Comparison of survival and hospitalization rates between Medicare patients with advanced NSCLC treated with bevacizumab-carboplatin-paclitaxel and carboplatin-paclitaxel: a retrospective cohort study

Corey Langer, Arliene Ravelo, Sebastien J Hazard, Annie Guerin, Raluca Ionescu-Ittu, Dominick Latremouille-Viau, Eric Q Wu, Suresh Ramalingam
Lung Cancer: Journal of the International Association for the Study of Lung Cancer 2014, 86 (3): 350-7
25439437

OBJECTIVE: The use of bevacizumab in advanced non-squamous non-small cell lung cancer (NSCLC) is controversial among elderly patients. This study aimed to compare overall survival for Medicare patients diagnosed with NSCLC and treated with either first-line bevacizumab-carboplatin-paclitaxel (BCP) or carboplatin-paclitaxel (CP).

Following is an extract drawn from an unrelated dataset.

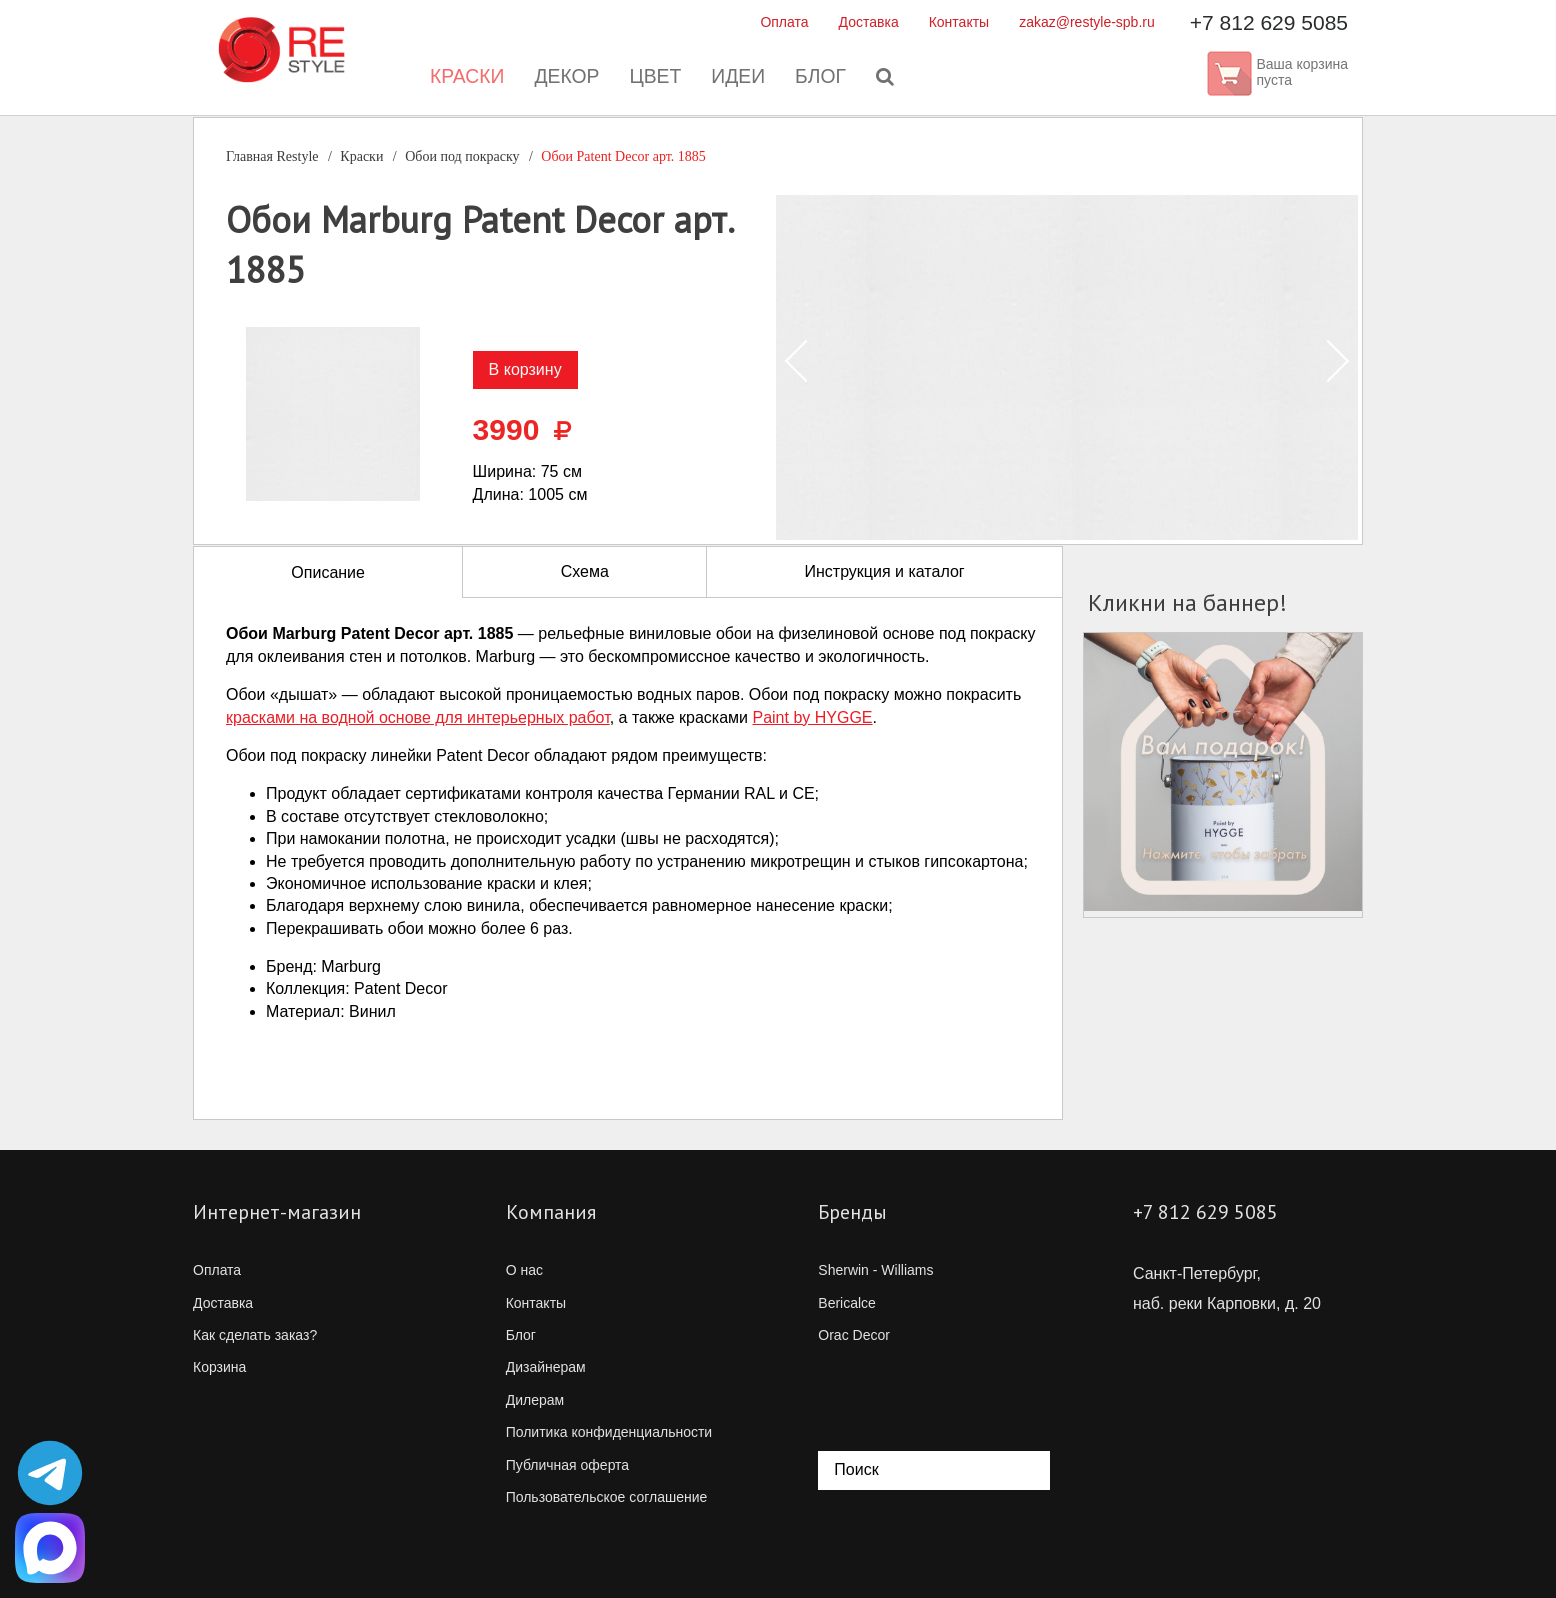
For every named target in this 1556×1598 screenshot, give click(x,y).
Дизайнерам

METHODS: Patients ≥ 65 years old, first diagnosed with non-squamous NSCLC stage IIIB/IV between 2006 and 2009, and treated with either first-line BCP or CP, were selected from the SEER-Medicare database that links cancer registry and US Medicare claims data. Kaplan-Meier estimates were used to evaluate survival. Multivariable Cox proportional hazards models were used to compare the effect of BCP versus CP on the hazard of death. Age-stratified analyses were conducted for patients aged 65-74 and ≥ 75 years.

RESULTS: Of 1706 patients in the study sample, 592 (34.7%) received BCP and 1114 (65.3%) received CP; 692 (40.6%) were ≥ 75 years. Adjusted median survival time in the BCP versus CP cohorts was 10.5 versus 8.5 months (p = 0.008). The difference in median survival favoring the BCP cohort was statistically significant for both patients aged ≥ 75 years (2.8 months, p = 0.019), and patients aged 65-74 years (1.5 months, p = 0.018). The adjusted hazard of death did not differ between the cohorts (HR: 0.96, 95% CI: 0.86-1.06); however, during the first year of follow-up, when most deaths (>60%) occurred, the hazard of death was 18% lower for the BCP cohort (HR: 0.82, 95% CI: 0.71-0.94). BCP patients also had 18% fewer hospital admissions than CP patients (adjusted incidence rate ratio (IRR): 0.82, 95% CI: 0.72-0.94) and 23% fewer inpatient days (IRR: 0.77, 95% CI: 0.65-0.91).

CONCLUSIONS: In this retrospective analysis of Medicare patients in the SEER database, first-line therapy with BCP was associated with longer survival and fewer hospitalizations than CP.